También es cierto que uno, que se afana por considerarse más madrileño que la parpusa, baja la mirada con humildad cuando Trapiello le muestra alguno de los rincones desconocidos de su ciudad. No queda otra que formularse, con más trampa que vergüenza, ese “ahora no caigo”; como si el nombre le suene confuso o si acaso el escritor estuviera equivocado. Por suerte, Google me permite acceder con presteza a ese lugar remoto, que, tras verlo, y como falsa expiación, termino por decirme en alto: “ah, claro”; y no siempre está tan claro; pero, oigan, insisto en que soy madrileño.
Como recoge Trapiello, es la historia de Madrid (y de su pueblo) la de una contradicción inicua y continua. Hay en ella más vida que en ninguna otra ciudad del mundo, a la vez que atesora cierto aire autodestructivo, casi suicida. Es cosmopolita con aire rural, universal con posos de pueblo. La contradicción también es por el empeño de sus gentes por transmitir al forastero la imagen de una ciudad más horrenda de lo que es en realidad, como dice con gracia el resultón, a sabiendas de serlo, que no es más que un feo. Gran recurso, por otro lado, pues siempre está bien superar las expectativas. En ese sentido funcionan Madrid y el madrileño como una sinécdoque de España y el español.
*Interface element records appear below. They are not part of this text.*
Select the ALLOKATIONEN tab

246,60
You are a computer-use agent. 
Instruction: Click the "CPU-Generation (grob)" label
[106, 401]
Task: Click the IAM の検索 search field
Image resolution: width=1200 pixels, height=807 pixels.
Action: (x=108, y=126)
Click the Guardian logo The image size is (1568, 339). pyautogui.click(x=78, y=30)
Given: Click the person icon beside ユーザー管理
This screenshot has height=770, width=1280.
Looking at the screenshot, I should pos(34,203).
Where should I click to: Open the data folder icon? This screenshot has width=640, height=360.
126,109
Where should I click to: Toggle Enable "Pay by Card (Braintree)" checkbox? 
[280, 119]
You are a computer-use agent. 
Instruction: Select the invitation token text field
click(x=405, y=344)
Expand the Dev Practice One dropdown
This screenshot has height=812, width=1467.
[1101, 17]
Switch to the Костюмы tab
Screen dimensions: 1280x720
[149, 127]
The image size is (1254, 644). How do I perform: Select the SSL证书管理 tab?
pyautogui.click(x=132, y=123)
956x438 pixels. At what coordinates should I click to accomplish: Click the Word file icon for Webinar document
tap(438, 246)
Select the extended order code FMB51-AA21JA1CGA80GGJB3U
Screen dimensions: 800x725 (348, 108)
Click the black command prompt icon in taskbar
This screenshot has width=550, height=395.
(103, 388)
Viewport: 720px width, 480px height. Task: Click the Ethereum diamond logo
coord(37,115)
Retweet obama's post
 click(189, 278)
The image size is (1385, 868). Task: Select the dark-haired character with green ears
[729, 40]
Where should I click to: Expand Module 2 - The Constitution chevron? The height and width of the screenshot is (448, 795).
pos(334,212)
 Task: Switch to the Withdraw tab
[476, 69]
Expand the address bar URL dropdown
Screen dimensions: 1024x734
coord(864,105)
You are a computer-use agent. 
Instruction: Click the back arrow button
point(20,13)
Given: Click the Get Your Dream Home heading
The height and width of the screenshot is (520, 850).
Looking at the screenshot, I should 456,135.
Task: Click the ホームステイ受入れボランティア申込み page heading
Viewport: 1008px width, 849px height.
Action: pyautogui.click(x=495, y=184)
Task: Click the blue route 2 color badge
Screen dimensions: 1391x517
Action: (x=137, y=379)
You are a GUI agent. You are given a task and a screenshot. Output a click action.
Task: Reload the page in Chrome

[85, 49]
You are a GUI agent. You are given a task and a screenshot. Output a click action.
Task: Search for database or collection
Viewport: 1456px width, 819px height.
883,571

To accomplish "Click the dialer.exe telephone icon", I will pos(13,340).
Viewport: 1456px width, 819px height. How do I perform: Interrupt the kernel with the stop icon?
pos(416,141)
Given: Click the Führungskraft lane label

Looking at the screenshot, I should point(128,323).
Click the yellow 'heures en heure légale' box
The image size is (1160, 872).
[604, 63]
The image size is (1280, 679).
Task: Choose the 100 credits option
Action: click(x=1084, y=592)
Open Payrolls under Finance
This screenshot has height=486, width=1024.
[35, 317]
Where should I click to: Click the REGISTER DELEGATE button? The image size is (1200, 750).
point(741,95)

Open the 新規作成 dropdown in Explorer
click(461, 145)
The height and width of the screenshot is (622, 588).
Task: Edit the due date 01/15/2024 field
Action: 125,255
Voy terminando (como escribe con gracia el autor en uno de sus retales, en referencia al abuso de la palabra de sus señorías en el madrileño Congreso de los Diputados, una fórmula que, por otro lado, no es más que una manera sutil de decir: lo mucho que les queda por aguantar). No es el caso, por cierto. Madrid de Trapiello se construye en torno a veinticuatro capítulos (que ocupan casi cuatrocientas páginas), con una parte final titulada Retales Madrileños (una fórmula muy utilizada por el autor, como hiciera en Las armas y las letras), en los que hace un somero y certero compendio de la historia de Madrid a través de algunos personajes, artes, costumbres y tradiciones. La sola lectura de estos retales merece la pena.
Ahora sí, concluyo. Dicen que hay un Madrid de cada una de las personalidades ilustres que lo han hecho crecer o empequeñecer. El Madrid de Cervantes lo es tanto como el de Lope de Vega, Velázquez, los Austrias y los Borbones, Sabatini, Boccherini, Villanueva, Goya, José Bonaparte, Larra, Galdós, Franco, Sabina… Pero en realidad hay un Madrid de cada uno de nosotros. Y yo, después del mío, me quedo con el de Trapiello.